Task:
Although pictures appear in the entries below, leave them out and print exactly the lines from the first line through the line containing "716x403 pixels.".

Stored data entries
:::
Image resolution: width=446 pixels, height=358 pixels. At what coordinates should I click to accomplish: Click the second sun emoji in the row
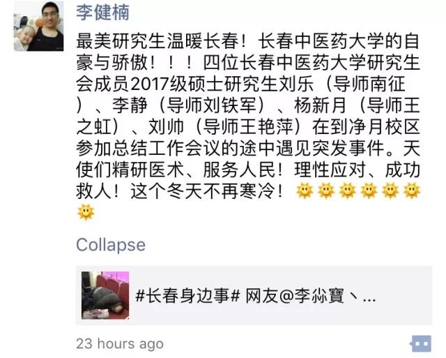pyautogui.click(x=326, y=191)
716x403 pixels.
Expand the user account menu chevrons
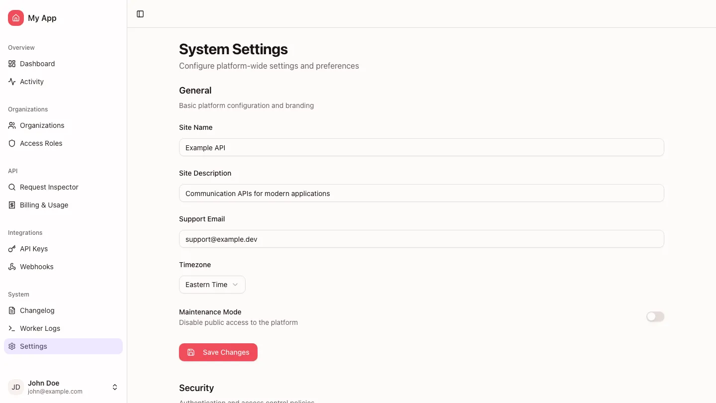pos(115,387)
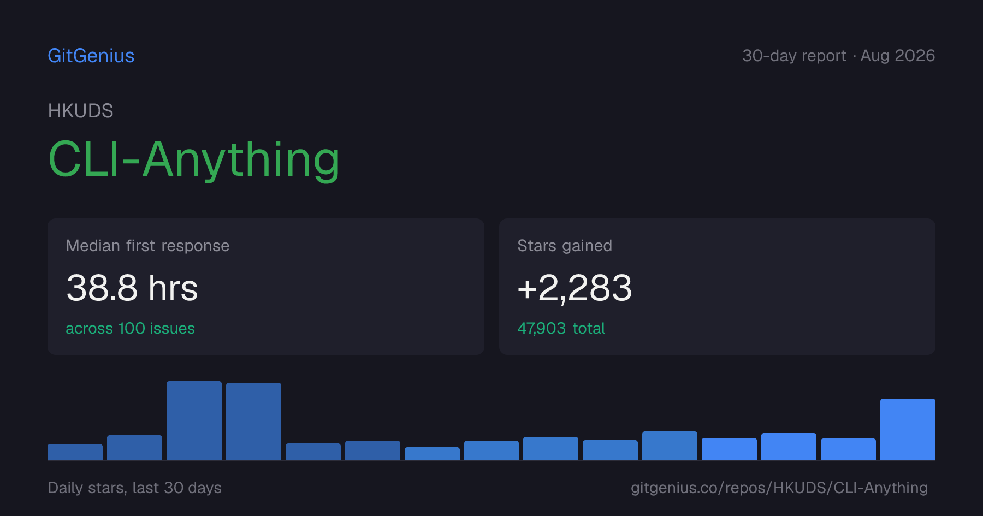The image size is (983, 516).
Task: Click the Daily stars, last 30 days caption
Action: pos(135,488)
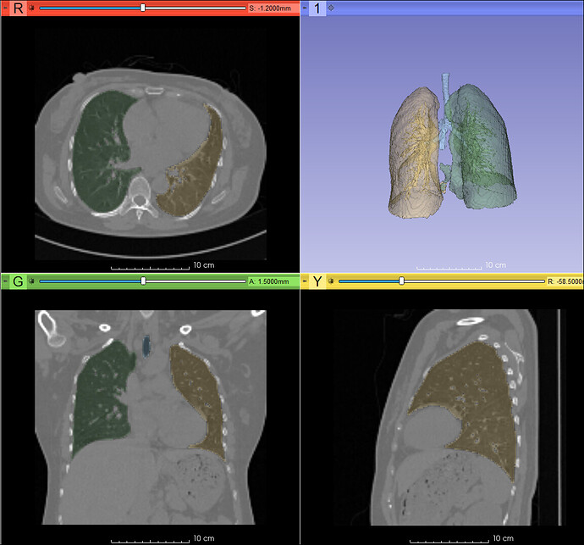Click the 3D view controller icon beside 1
The image size is (584, 545).
(x=331, y=8)
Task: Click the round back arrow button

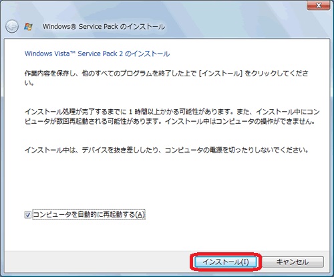Action: 12,27
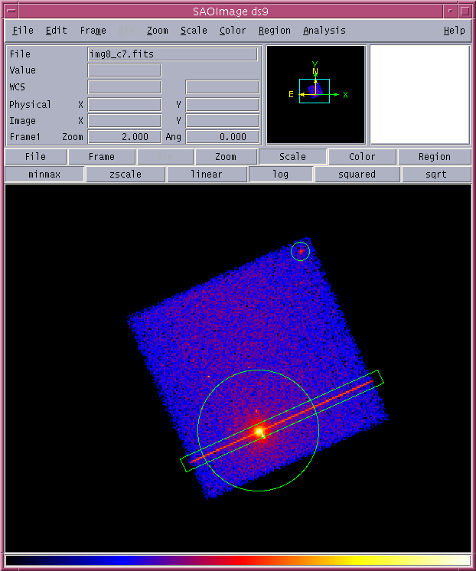476x571 pixels.
Task: Enable linear scale mode
Action: [207, 175]

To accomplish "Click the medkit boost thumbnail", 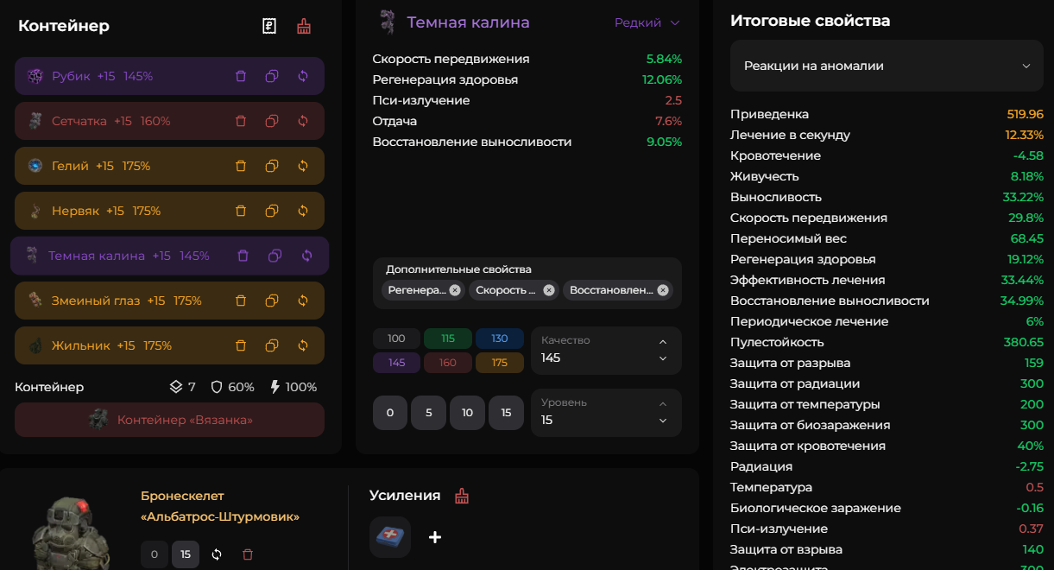I will (390, 537).
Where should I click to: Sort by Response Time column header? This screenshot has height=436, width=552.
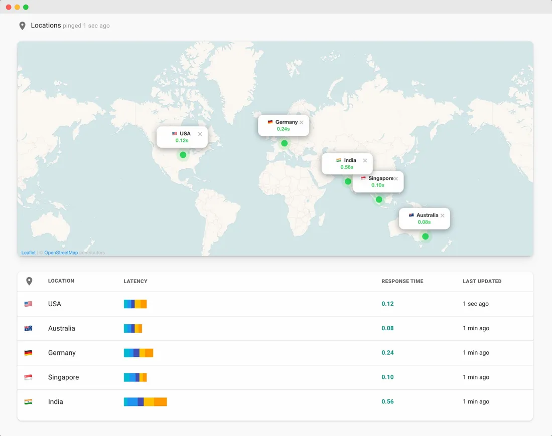(x=402, y=281)
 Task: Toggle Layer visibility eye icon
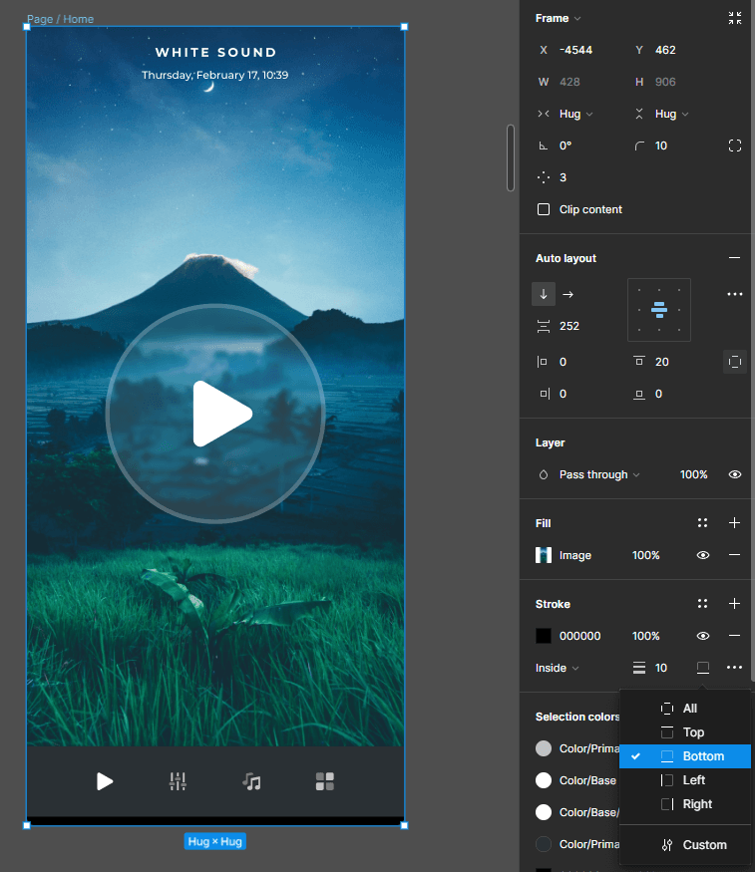pos(735,474)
:::
Written solution:
Image resolution: width=446 pixels, height=358 pixels. At what coordinates should I click to accomplish: Click the second sun emoji in the row
pyautogui.click(x=326, y=191)
716x403 pixels.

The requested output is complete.